Monitoring¶

Moon exposes a Prometheus-compatible metrics endpoint on its admin HTTP port. This guide covers enabling the admin port, scraping metrics, and setting up basic alerting.

Enable the admin port¶

Start Moon with --admin-port to expose the HTTP endpoints:

./target/release/moon --admin-port 9100

This serves three endpoints:

Endpoint	Description
`GET /metrics`	Prometheus metrics in exposition format
`GET /healthz`	Health check -- returns `200 OK` when the server is running
`GET /readyz`	Readiness check -- returns `200 OK` when the server is accepting commands

Verify it is working:

curl http://127.0.0.1:9100/metrics
curl http://127.0.0.1:9100/healthz

Prometheus configuration¶

Add Moon as a scrape target in your prometheus.yml:

scrape_configs:
  - job_name: "moon"
    scrape_interval: 15s
    static_configs:
      - targets: ["127.0.0.1:9100"]
        labels:
          instance: "moon-primary"

For multiple Moon instances or sharded deployments, list each instance:

scrape_configs:
  - job_name: "moon"
    scrape_interval: 15s
    static_configs:
      - targets:
          - "moon-1:9100"
          - "moon-2:9100"
          - "moon-3:9100"

Key metrics¶

Moon exposes standard Redis-compatible INFO metrics through the Prometheus endpoint. Key metrics to monitor include:

moon_connected_clients -- current number of connected clients
moon_used_memory_bytes -- total memory used by the server
moon_commands_processed_total -- total commands processed (rate = ops/sec)
moon_keyspace_hits_total -- successful key lookups
moon_keyspace_misses_total -- failed key lookups (cache miss rate)
moon_evicted_keys_total -- keys evicted due to maxmemory
moon_expired_keys_total -- keys removed by expiration

Grafana dashboard¶

Import the metrics into Grafana for visualization. A minimal dashboard should include:

Operations rate -- rate(moon_commands_processed_total[5m])
Hit rate -- moon_keyspace_hits_total / (moon_keyspace_hits_total + moon_keyspace_misses_total)
Memory usage -- moon_used_memory_bytes
Connected clients -- moon_connected_clients
Eviction rate -- rate(moon_evicted_keys_total[5m])

Health check integration¶

Use the /healthz and /readyz endpoints with your orchestrator:

Kubernetes¶

livenessProbe:
  httpGet:
    path: /healthz
    port: 9100
  initialDelaySeconds: 5
  periodSeconds: 10

readinessProbe:
  httpGet:
    path: /readyz
    port: 9100
  initialDelaySeconds: 5
  periodSeconds: 5

Docker Compose¶

services:
  moon:
    image: moon:latest
    command: ["--port", "6379", "--admin-port", "9100"]
    healthcheck:
      test: ["CMD", "curl", "-f", "http://localhost:9100/healthz"]
      interval: 10s
      timeout: 5s
      retries: 3

Alerting rules¶

Example Prometheus alerting rules:

groups:
  - name: moon_alerts
    rules:
      - alert: MoonDown
        expr: up{job="moon"} == 0
        for: 1m
        labels:
          severity: critical
        annotations:
          summary: "Moon instance {{ $labels.instance }} is down"

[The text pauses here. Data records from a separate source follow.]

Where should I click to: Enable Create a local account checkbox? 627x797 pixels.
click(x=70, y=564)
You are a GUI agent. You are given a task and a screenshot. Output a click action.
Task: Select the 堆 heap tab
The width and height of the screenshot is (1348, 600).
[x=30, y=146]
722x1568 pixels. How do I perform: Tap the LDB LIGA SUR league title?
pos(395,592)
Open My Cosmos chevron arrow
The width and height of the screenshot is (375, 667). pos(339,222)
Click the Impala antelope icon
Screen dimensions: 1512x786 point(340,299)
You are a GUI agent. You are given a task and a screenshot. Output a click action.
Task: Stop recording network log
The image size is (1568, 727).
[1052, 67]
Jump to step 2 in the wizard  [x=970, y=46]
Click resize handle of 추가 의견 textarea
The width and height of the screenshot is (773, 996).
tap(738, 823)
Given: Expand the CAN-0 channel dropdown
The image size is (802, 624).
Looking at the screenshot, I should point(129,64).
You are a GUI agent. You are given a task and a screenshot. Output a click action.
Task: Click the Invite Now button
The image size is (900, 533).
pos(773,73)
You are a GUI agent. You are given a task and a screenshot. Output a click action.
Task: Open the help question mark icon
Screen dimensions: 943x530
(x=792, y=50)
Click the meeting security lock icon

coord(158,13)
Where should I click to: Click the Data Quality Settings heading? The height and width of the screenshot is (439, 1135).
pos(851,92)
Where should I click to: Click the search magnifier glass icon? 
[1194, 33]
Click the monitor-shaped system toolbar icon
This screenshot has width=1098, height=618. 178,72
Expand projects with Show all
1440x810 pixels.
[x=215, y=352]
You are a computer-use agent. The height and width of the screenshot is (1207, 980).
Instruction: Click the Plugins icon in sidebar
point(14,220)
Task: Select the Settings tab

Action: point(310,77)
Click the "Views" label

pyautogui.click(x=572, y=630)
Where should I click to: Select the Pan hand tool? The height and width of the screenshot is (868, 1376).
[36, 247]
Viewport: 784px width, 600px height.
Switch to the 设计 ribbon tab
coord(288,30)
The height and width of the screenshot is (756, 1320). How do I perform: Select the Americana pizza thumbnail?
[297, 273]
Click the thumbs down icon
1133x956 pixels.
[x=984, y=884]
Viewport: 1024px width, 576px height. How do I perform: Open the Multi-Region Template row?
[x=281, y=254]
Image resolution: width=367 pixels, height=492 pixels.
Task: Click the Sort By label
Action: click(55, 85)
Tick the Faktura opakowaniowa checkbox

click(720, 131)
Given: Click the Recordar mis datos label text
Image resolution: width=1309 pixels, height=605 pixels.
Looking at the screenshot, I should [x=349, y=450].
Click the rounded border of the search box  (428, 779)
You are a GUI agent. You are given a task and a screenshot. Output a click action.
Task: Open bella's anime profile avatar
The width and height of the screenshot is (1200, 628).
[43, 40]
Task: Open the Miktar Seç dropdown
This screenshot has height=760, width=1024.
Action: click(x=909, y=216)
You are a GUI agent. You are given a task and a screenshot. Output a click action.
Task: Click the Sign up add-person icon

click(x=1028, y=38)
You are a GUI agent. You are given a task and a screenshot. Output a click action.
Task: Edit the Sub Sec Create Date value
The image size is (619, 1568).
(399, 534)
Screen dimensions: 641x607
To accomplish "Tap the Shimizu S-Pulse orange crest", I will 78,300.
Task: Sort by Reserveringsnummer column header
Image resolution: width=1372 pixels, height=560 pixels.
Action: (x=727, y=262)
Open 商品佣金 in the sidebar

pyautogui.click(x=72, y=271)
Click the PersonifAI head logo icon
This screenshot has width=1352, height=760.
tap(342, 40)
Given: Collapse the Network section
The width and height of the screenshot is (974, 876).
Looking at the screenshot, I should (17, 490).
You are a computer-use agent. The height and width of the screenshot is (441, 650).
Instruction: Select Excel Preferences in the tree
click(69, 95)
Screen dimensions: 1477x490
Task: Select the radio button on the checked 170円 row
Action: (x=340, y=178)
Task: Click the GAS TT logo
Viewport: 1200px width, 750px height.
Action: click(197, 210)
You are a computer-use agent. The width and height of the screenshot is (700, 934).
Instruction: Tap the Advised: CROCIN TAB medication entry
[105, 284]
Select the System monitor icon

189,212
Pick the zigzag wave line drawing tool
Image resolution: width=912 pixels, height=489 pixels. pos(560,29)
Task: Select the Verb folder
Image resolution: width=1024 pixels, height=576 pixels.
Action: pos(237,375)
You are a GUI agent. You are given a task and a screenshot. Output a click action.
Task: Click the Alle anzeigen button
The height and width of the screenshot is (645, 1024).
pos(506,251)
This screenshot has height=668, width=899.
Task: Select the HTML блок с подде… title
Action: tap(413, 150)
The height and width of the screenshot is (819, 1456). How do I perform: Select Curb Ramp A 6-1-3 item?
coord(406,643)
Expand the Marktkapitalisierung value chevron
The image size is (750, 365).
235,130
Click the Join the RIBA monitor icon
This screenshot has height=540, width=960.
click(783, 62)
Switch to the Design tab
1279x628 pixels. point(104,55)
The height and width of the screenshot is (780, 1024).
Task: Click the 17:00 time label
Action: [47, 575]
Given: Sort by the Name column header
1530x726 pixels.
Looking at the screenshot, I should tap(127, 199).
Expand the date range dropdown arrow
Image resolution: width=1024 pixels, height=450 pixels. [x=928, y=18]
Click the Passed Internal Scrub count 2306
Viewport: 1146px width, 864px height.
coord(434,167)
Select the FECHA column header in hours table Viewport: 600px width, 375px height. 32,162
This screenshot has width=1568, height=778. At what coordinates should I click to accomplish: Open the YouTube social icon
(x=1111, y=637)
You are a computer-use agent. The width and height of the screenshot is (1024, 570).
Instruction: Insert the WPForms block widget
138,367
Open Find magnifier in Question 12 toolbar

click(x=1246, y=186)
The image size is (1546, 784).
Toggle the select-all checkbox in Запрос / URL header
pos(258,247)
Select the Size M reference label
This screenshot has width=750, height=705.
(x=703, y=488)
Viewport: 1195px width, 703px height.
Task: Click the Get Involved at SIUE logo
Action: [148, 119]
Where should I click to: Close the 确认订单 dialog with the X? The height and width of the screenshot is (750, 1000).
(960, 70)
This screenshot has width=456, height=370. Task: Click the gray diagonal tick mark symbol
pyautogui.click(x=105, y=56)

      - alert: MoonHighMemory
        expr: moon_used_memory_bytes / moon_maxmemory_bytes > 0.9
        for: 5m
        labels:
          severity: warning
        annotations:
          summary: "Moon instance {{ $labels.instance }} is above 90% memory"

      - alert: MoonHighEvictionRate
        expr: rate(moon_evicted_keys_total[5m]) > 100
        for: 5m
        labels:
          severity: warning
        annotations:
          summary: "Moon instance {{ $labels.instance }} is evicting >100 keys/sec"